6/10
Not exactly satire, not exactly farce
23 October 2010
If you want nuance, you'll not find it here, subtlety, pah!!! No, it's laid on with a shovel as advertising executive Richard E Grant discovers advertising is more shallow than a paddling pool, and like said pool, if a toddler was unable to contain a lavatorial need, full of....well,you know what! The trouble is, although we see Grant having his breakdown, becoming obsessive and growing a boil which becomes his alter-ego, we do not see his journey, he's dubbed a success by everyone, but we do not see him succeed. We merely witness the repercussions of his desultory realisation that he's been part of the problem, rather than the solution.

The idea of the talking boil is fun, but the scriptwriter/director didn't know whether to make it surreal, knockabout or farce, in the end sticking to what he perceives as satire. I'd have liked the themes to have been developed more - together with the two differing characters within the same body.
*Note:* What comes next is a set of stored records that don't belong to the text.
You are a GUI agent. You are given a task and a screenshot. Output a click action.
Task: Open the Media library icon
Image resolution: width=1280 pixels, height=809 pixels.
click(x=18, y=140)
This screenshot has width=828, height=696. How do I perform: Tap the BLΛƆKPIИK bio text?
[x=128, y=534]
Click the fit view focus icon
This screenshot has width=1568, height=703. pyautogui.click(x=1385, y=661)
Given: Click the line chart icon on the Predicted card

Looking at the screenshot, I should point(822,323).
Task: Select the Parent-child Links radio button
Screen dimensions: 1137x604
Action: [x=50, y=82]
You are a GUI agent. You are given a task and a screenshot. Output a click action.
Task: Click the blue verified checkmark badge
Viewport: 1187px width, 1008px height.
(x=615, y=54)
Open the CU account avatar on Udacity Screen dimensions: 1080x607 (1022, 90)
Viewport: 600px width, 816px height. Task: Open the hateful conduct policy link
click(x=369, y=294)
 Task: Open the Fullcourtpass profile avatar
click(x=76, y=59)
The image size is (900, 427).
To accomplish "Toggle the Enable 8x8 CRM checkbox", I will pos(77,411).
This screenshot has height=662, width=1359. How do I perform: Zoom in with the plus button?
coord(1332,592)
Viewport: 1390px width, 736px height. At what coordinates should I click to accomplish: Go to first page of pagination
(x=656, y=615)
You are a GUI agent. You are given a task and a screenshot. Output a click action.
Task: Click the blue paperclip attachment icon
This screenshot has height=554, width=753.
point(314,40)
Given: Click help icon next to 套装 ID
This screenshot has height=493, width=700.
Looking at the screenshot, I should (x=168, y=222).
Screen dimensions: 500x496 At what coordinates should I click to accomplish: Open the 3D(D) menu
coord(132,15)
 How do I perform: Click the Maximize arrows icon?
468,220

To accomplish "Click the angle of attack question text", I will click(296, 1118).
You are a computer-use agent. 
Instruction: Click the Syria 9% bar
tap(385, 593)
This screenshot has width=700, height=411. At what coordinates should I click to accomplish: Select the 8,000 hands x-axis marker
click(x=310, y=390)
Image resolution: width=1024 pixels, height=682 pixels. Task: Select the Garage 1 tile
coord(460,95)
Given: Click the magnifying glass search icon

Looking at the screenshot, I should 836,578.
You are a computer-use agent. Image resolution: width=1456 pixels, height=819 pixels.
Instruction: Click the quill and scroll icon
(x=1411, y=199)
We each see thousands of commercials on television, commercialisation is everywhere, referees and umpires have ads on their sleeves, I'm expecting the police to have sponsors' names on their trousers when they finally come to get me.

This needed a little more subtlety, more comedy with the beautiful wife, who seemed discomforted by having sex with the brash alter-ego - that could have produced an amusing scene or three.

It's much better that Robert Altman's unsuccessful parody of fashion, Pret-a-Porter, but uses a sledgehammer to lance a boil.